A careful assessment of RRD characteristics at presentation is important to determine the speed of RRD progression. In Kontos’ study assessing change in macular status between diagnosis and surgery, 10/930 patients progressed from macula-on to macula-off RRD, and the majority (9/10) had superotemporal detached retinal breaks. Only one case had superonasal RRD resulting in macula-off RRD. All ten patients regained 6/12 or better vision and only one patient reported some distortion [7]. Another study of 82 patients found subretinal fluid progressed towards the fovea in 13% (11/82) usually when associated with a superior RRD (73%, 8/11), and superior retinal breaks (64%, 7/11) at a rate of 1.80 disc diameters per day [10]. Whilst the risk of pre-operative progression to macula-off is low, early surgical repair can still be encouraged, because post-operative symptoms such as distortion and micropsia may be more likely when the fovea detaches [11, 12]. These studies indicate that the pattern and clinical features of RRD can help identify those at the highest risk of progression.

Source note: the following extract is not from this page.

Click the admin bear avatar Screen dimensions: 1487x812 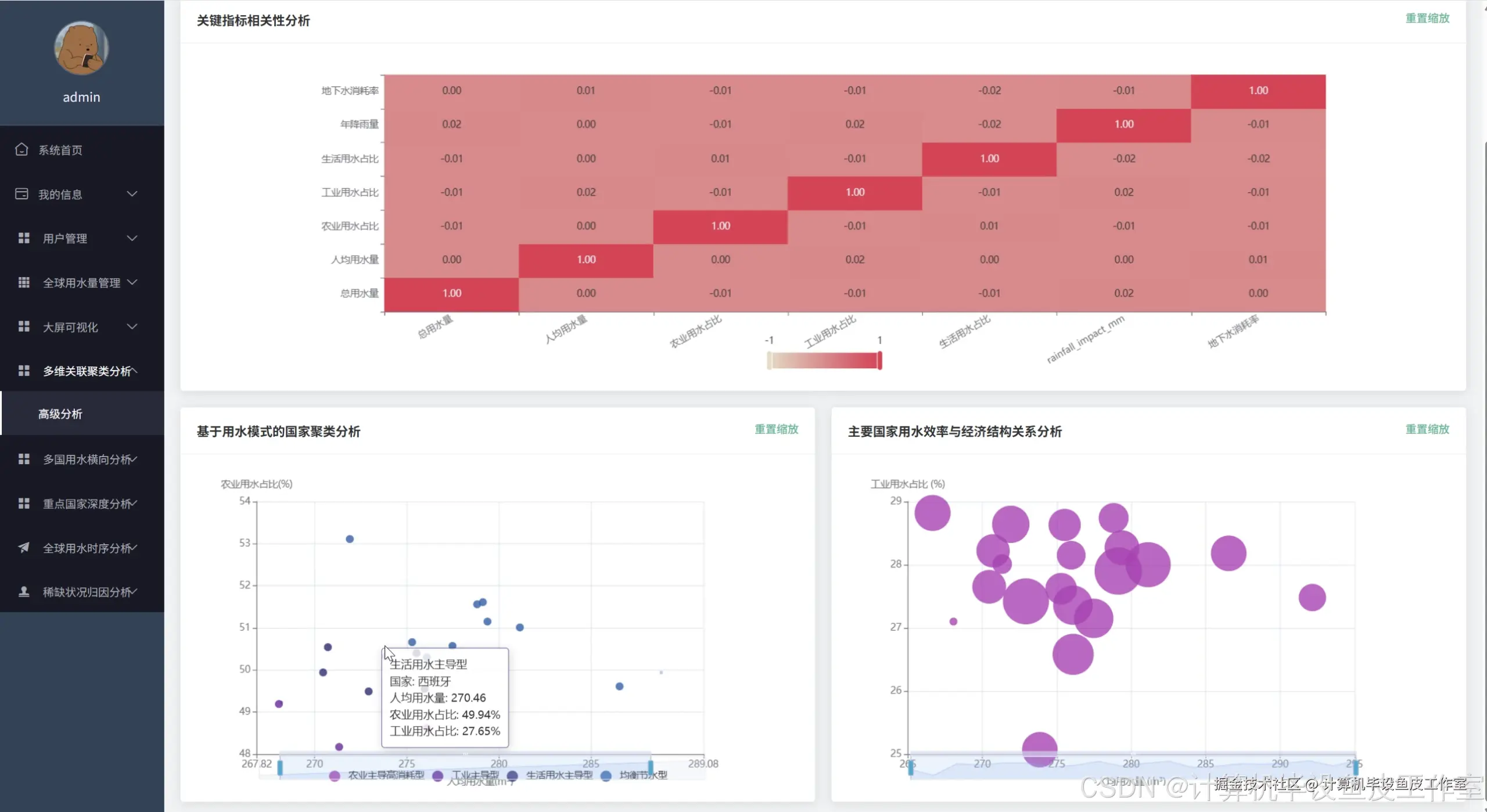(x=81, y=48)
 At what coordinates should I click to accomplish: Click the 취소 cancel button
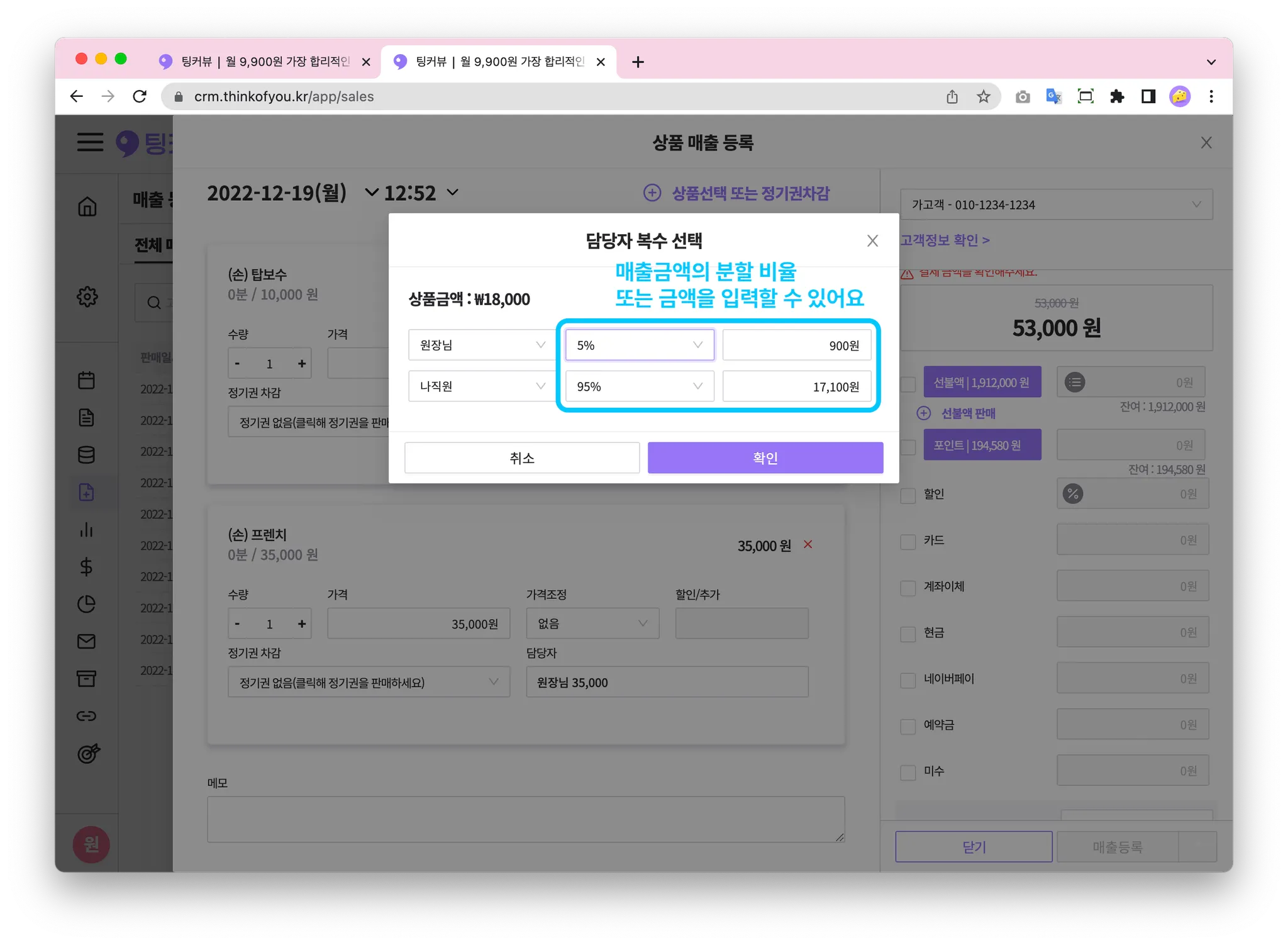pyautogui.click(x=521, y=457)
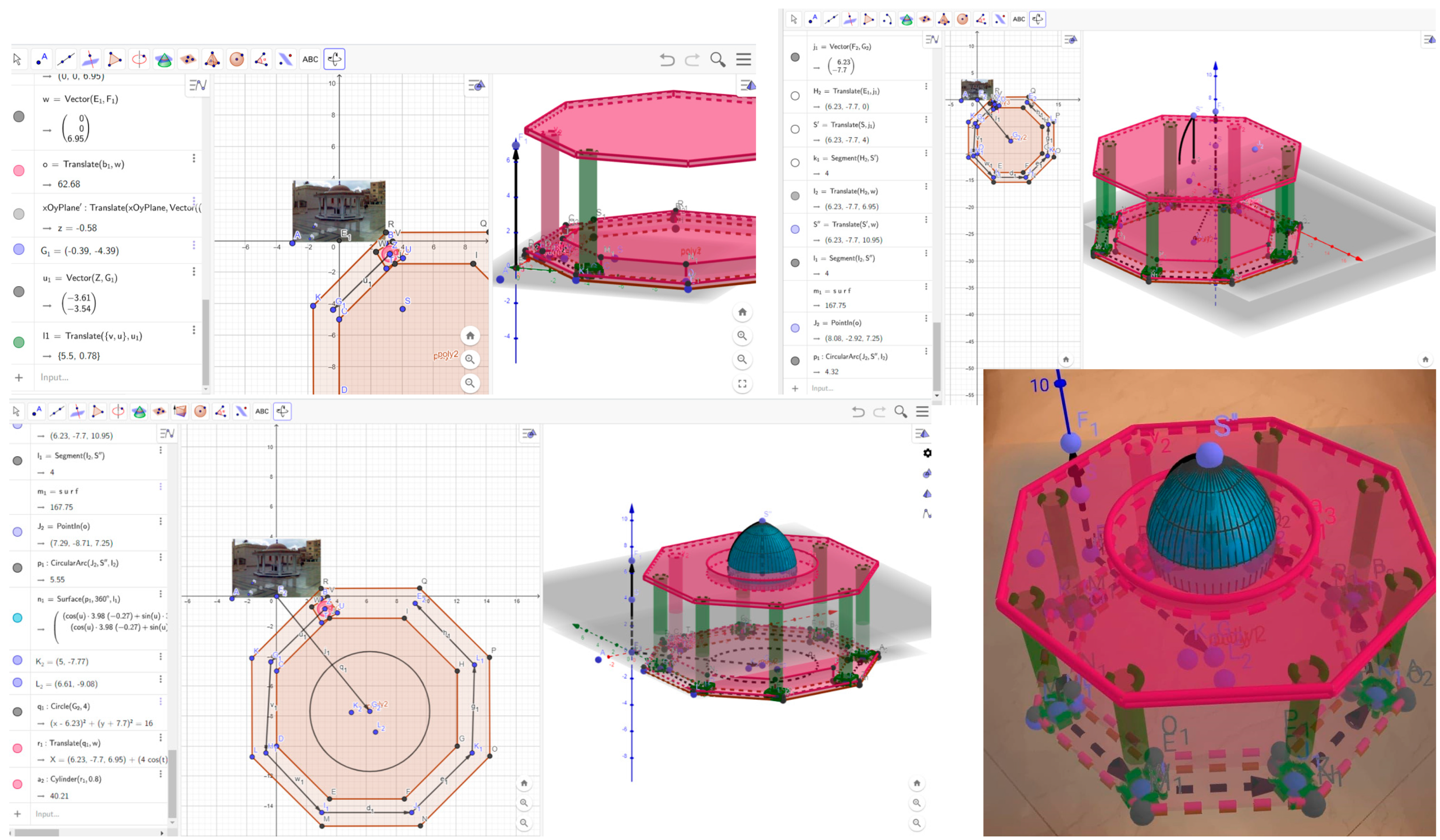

An electronic medical record retrospective database study of 847 patients found 69% of RRDs had superotemporal breaks, the majority of which were present in detached retina (92%) [6]. Conversely, 17% had inferonasal breaks, which were more likely to be attached (40%). These findings suggest that RRD has a tendency to commence superotemporally and ‘recruits’ flat breaks as it spreads inferiorly around the fundus. The break position is important: superotemporal breaks are associated with anatomical success, and detached inferior breaks with failure [6]. By association therefore, RRD repair is time dependent as detached inferior breaks and the totality of detached retina reduce primary success rates, irrespective of macular status. Primary surgical success is a major factor in achieving a good visual outcome [12, 13].

The timing of surgery is a substantial issue in patients with RRD. Macular status is clearly important, but it would appear that the paradigm of ‘within 24 h’ surgery for macula-on cases, and ‘as soon as convenient’ for recent macula-off cases requires modification. Patients with macula-off RRD at presentation of short duration (≤72 h) achieve only marginally worse visual acuity outcomes than patients with macula-on, and therefore those with recent macula involvement (1–3 days) ought to have their surgery prioritised. Superotemporal RRDs extending to the retinal arcades are at the greatest risk of progression to macula-off but have the highest primary success rate. These detachments require early surgery and pre-operative posturing to limit progression to totality and the recruitment of inferior breaks. Given that many macula-on RRDs are at low risk of progression to macula-off, an evidence based prioritisation could treat superotemporal macula-on RRD as most urgent, followed by recent (1–3 days) macula-off RRD, followed by other macula-on RRD.